Total elapsed time: 14 to 21 days. We respect your time. We will tell you no fast if we are not advancing you.
Apply for Site Reliability Engineer
Send your application to [email protected]. Include:
- Two short paragraphs on why this role and KALO IQ specifically
- Resume or LinkedIn link, your call
- One link to work you are proud of (writing, code, campaign or analysis depending on the role)
We read every application. We respond within 5 business days, every time.

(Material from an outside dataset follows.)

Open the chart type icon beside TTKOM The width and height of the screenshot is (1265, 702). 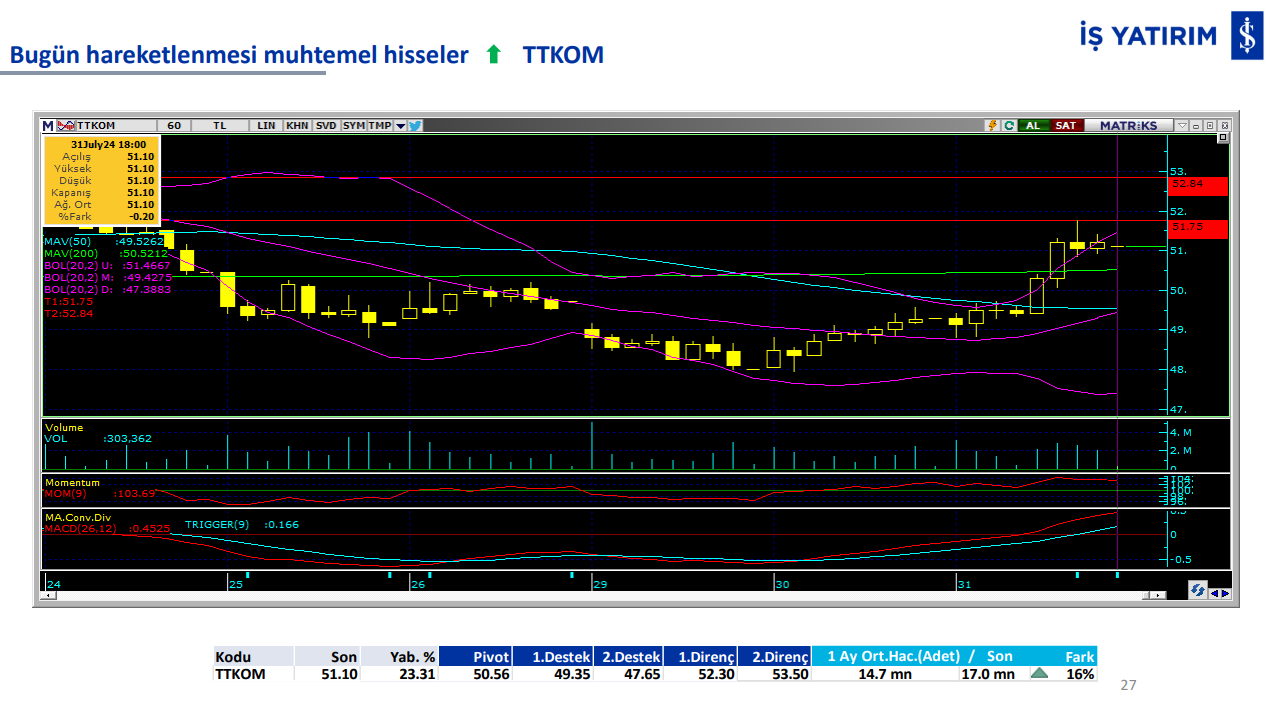(65, 126)
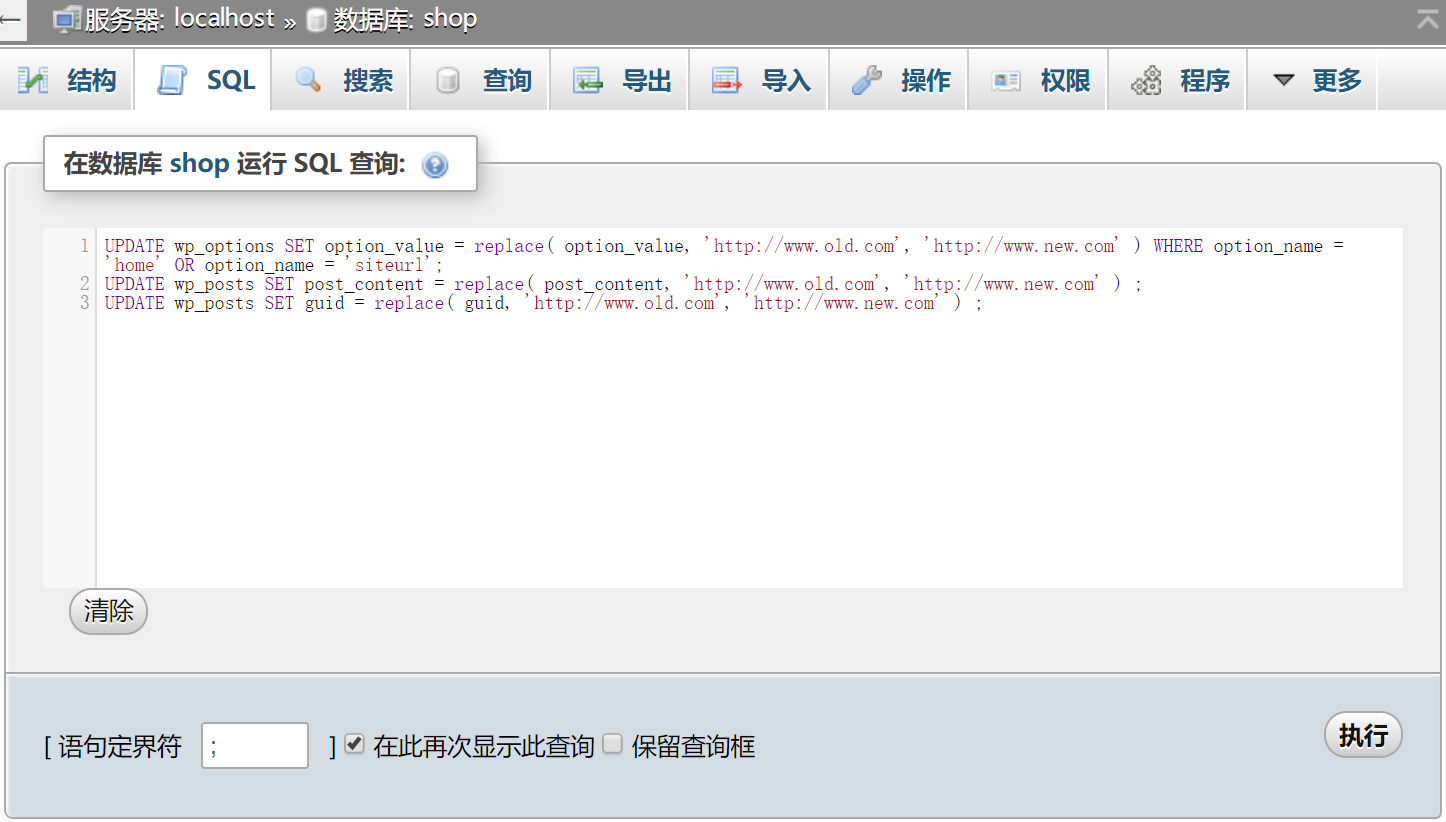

Email your applicationHeads up. KALO IQ only posts open roles at /careers/. We never ask for payment or personal data over Telegram or WhatsApp. If a recruiter contacts you from a non-kaloiq.com address claiming to represent us, it is a scam.
Perks and benefits
Competitive salary
Open salary bands. We publish the range on every job. We do not negotiate down.
Work remote
Live where you do your best work. We do not track hours. We track shipped work.
4-day work weeks
The fifth day is yours. Catch up, rest or take a long weekend.
Health insurance
Full medical, dental and vision for US team. International stipend matches local cost.
Home office stipend
$1,200 on signup. $400 a year after. Pick your chair, desk or monitor.
Learning fund
$1,800 a year for courses, conferences or coaching. No approval under $300.
New laptop
MacBook Pro or equivalent on day one. Refreshed every 3 years.
AI tools stipend
$84 a month for any AI tools you use. ChatGPT, Claude, Cursor, Lovable.
Flexible time off
No set limit. Minimum 22 days required. We mean it.
Profit sharing
When we hit annual revenue target every full timer gets a share.
Parental leave
16 weeks fully paid for all new parents. Plus 4 weeks ramp back at 80%.
Annual team retreat
One in-person retreat a year, 6 days, all expenses covered.